Perigos relacionados com mitos sobre os “superalimentos”
O nutricionista Julio Basulto, professor da Universidade de Vic, compartilha com Michels a ideia de que não há “evidências dos supostos benefícios para a saúde que muitos enganadores atribuem ao óleo de coco”. O alto teor de gorduras saturadas desse óleo “faz suspeitar que possa ser prejudicial à saúde”, explica, embora relativize dizendo que tampouco há certeza sobre isso “porque não há estudos suficientes”. Diante da dúvida, “por princípio de precaução”, Basulto considera que é melhor optar pelo uso de produtos que não geram impacto negativo à saúde, como azeite de oliva ou óleo de girassol.
Por outro lado, Basulto acredita que dizer que o óleo de coco é “veneno puro” é um exagero. Em sua opinião, não está cientificamente demonstrado que o produto é tóxico e, por conta dessas declarações, aqueles que o consideram benéfico podem aproveitar a oportunidade para acusar os cientistas de mentirosos e assim reforçar sua posição. “Sem perceber [Michels] está dando credibilidade aos charlatães”, diz.
O nutricionista acredita que existe uma indústria disposta a criar falsos mitos por meio do marketing em relação a determinados alimentos. Também considera que existem profissionais de saúde “pouco informados” e que, em geral, há muita gente que procura soluções rápidas para problemas complexos, como manter um bom estado de saúde. “Estamos pouco dispostos a mudar os hábitos. Queremos a receita mágica. Se alguém nos der, nós compramos”, reflete.

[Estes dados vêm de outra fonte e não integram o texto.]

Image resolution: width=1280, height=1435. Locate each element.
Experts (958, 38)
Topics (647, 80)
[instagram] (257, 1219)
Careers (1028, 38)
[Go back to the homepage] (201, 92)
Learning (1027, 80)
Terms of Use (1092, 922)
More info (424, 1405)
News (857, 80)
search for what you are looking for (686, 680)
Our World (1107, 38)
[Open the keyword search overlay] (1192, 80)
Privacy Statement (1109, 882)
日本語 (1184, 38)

Outro perigo potencial da disseminação de mitos sobre produtos como o óleo de coco é que pode ser gerado o chamado “efeito halo”, ou “talismã”, diz Basulto. Esse efeito produz uma “falsa sensação de segurança” que faz com que o estilo de vida piore, explica. Também há pessoas doentes que abandonam “tratamentos de eficiência comprovada” por causa das falsas crenças que cercam os superalimentos, adverte o especialista. Em sua intervenção na Universidade de Freiburg, Michels argumentou que uma alimentação correta faz com que os superalimentos não sejam necessários. Em sua opinião, há bons alimentos “de casa” nos mercados, que são suficientes para se alimentar de maneira saudável.